What you need to do » The expected output is an exact copy of the lines from the one containing "Viewport: 385px width, 375px height." to the final line below, minus any pictures.

##### Data to use #####

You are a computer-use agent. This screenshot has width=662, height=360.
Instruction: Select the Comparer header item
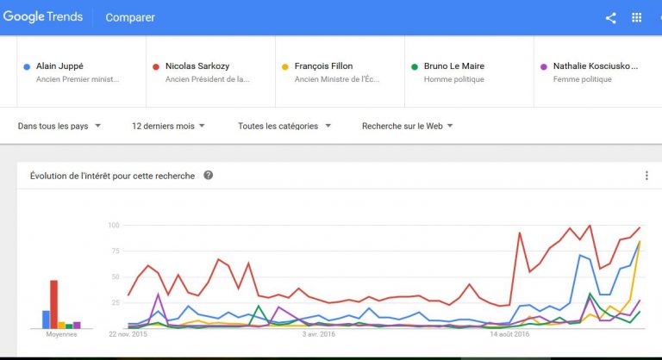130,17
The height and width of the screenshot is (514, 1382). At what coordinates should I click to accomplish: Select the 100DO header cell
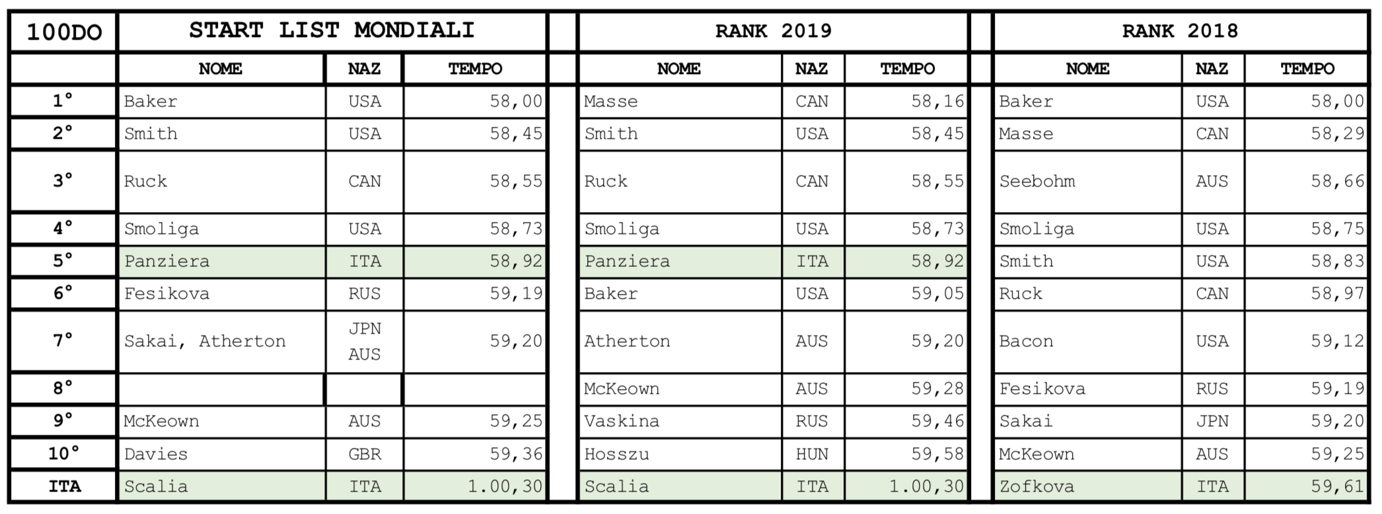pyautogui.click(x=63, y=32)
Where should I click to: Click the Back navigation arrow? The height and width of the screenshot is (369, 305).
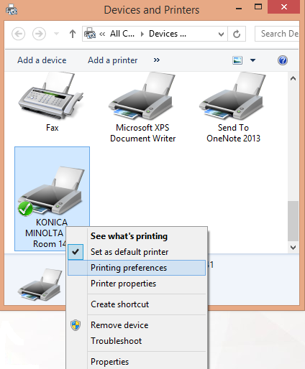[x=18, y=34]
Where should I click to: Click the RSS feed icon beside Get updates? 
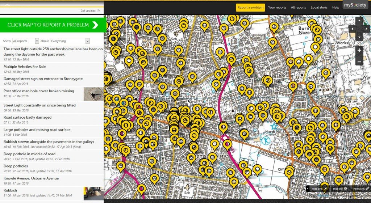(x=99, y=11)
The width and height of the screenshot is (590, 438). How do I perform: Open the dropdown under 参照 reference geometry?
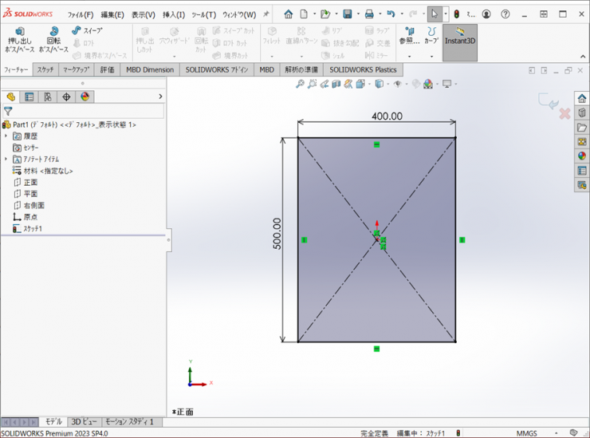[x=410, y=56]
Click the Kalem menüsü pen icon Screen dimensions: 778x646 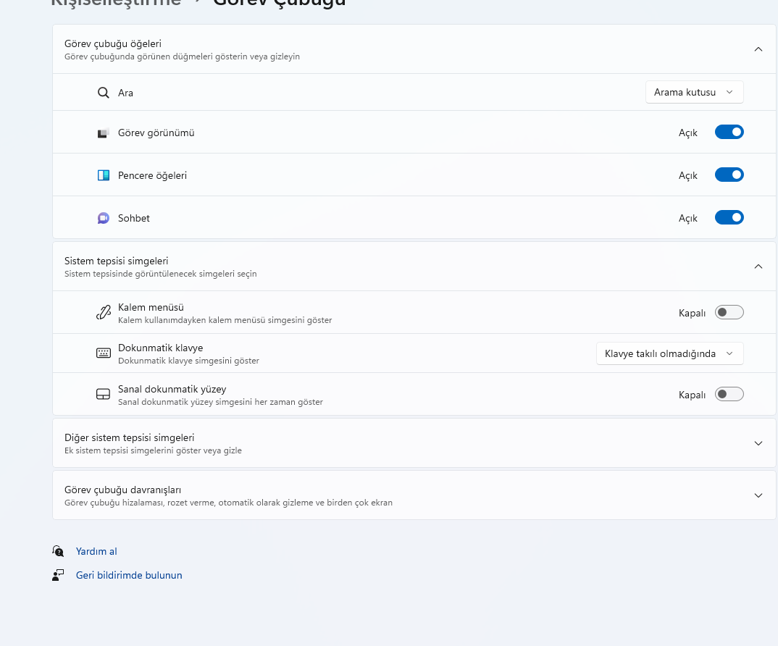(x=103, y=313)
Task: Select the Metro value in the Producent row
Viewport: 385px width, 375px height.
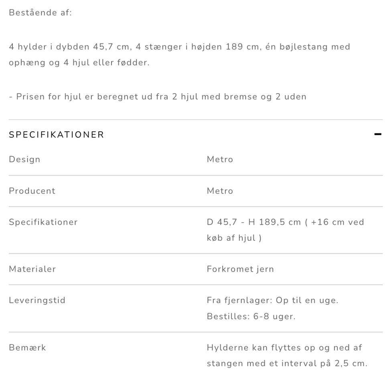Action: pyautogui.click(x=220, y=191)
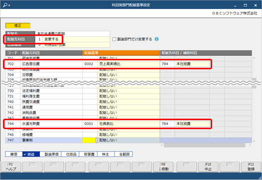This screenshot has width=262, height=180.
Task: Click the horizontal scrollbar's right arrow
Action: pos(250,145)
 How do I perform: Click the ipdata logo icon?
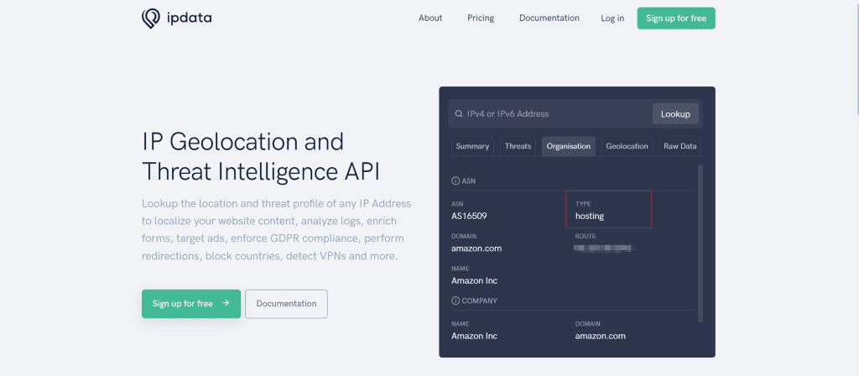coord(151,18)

#####

Output below »
Viewport: 385px width, 375px height.
Action: pyautogui.click(x=220, y=191)
This screenshot has width=262, height=180.
Task: Click the horizontal scrollbar's right arrow
Action: pos(250,145)
 How do I perform: Click the ipdata logo icon?
coord(151,18)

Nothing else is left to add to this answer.